Extract information from multimodal content

In this exercise, you use Azure Content Understanding to extract information from a variety of content types; including an invoice, an images of a slide containing charts, an audio recording of a voice messages, and a video recording of a conference call.

This exercise takes approximately 40 minutes.

Create an Azure AI Foundry hub and project

The features of Azure AI Foundry we’re going to use in this exercise require a project that is based on an Azure AI Foundry hub resource.

In a web browser, open the Azure AI Foundry portal at https://ai.azure.com and sign in using your Azure credentials. Close any tips or quick start panes that are opened the first time you sign in, and if necessary use the Azure AI Foundry logo at the top left to navigate to the home page, which looks similar to the following image (close the Help pane if it’s open):
In the browser, navigate to https://ai.azure.com/managementCenter/allResources and select Create new. Then choose the option to create a new AI hub resource.
In the Create a project wizard, enter a valid name for your project, and select the option to create a new hub. Then use the Rename hub link to specify a valid name for your new hub, expand Advanced options, and specify the following settings for your project:
- Subscription: Your Azure subscription
- Resource group: Create or select a resource group
- Region: Select one of the following locations (At the time of writing, Azure AI Content understanding is only available in these regions):
  - Australia East
  - Sweden Central
  - West US
Note: If you’re working in an Azure subscription in which policies are used to restrict allowable resource names, you may need to use the link at the bottom of the Create a new project dialog box to create the hub using the Azure portal.

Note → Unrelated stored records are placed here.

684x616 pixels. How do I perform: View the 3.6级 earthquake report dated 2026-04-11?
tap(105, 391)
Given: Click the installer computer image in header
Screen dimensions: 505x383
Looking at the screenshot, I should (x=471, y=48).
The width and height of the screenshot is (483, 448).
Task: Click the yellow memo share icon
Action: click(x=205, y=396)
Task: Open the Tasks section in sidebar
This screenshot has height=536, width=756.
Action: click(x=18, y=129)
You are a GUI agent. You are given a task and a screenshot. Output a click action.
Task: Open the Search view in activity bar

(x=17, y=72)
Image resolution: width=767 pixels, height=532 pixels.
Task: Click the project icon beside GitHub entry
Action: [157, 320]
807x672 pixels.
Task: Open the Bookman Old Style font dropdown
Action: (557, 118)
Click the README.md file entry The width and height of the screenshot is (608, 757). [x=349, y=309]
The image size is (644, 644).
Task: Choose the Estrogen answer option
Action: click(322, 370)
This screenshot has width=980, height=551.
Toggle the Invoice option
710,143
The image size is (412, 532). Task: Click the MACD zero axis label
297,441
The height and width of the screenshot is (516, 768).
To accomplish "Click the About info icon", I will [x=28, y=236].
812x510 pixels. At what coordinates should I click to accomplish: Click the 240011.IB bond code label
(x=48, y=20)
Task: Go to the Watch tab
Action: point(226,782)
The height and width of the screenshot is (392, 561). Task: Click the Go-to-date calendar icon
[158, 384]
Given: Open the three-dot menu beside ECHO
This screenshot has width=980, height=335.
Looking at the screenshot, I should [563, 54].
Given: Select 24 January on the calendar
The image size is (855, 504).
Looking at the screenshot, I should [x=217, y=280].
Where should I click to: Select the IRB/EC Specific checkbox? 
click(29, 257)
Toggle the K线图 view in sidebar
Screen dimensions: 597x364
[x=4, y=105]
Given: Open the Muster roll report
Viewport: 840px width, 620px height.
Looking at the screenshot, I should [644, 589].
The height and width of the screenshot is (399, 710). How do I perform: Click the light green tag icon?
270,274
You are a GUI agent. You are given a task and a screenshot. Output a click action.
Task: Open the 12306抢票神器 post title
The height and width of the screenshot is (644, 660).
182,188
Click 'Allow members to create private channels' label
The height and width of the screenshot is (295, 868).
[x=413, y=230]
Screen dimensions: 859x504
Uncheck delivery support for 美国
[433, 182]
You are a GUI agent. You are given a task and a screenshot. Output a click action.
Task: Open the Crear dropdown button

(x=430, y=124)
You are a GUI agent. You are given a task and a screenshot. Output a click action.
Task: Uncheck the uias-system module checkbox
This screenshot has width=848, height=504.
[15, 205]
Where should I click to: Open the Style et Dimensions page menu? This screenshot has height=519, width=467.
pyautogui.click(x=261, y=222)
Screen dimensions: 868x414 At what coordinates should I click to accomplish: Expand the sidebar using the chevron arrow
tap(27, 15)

Tip: If the Create button is still disabled, be sure to rename your hub to a unique alphanumeric value.
Wait for your project to be created.

Download content

The content you’re going to analyze is in a .zip archive. Download it and extract it in a local folder.

In a new browser tab, download content.zip from https://github.com/microsoftlearning/mslearn-ai-information-extraction/raw/main/Labfiles/content/content.zip and save it in a local folder.
Extract the downloaded content.zip file and view the files it contains. You’ll use these files to build various Content Understanding analyzers in this exercise.

Note: If you’re only interested in exploring analysis of a specific modality (documents, images, video, or audio), you can skip to the relevant task below. For the best experience, go through each task to learn how to extract information from different types of content.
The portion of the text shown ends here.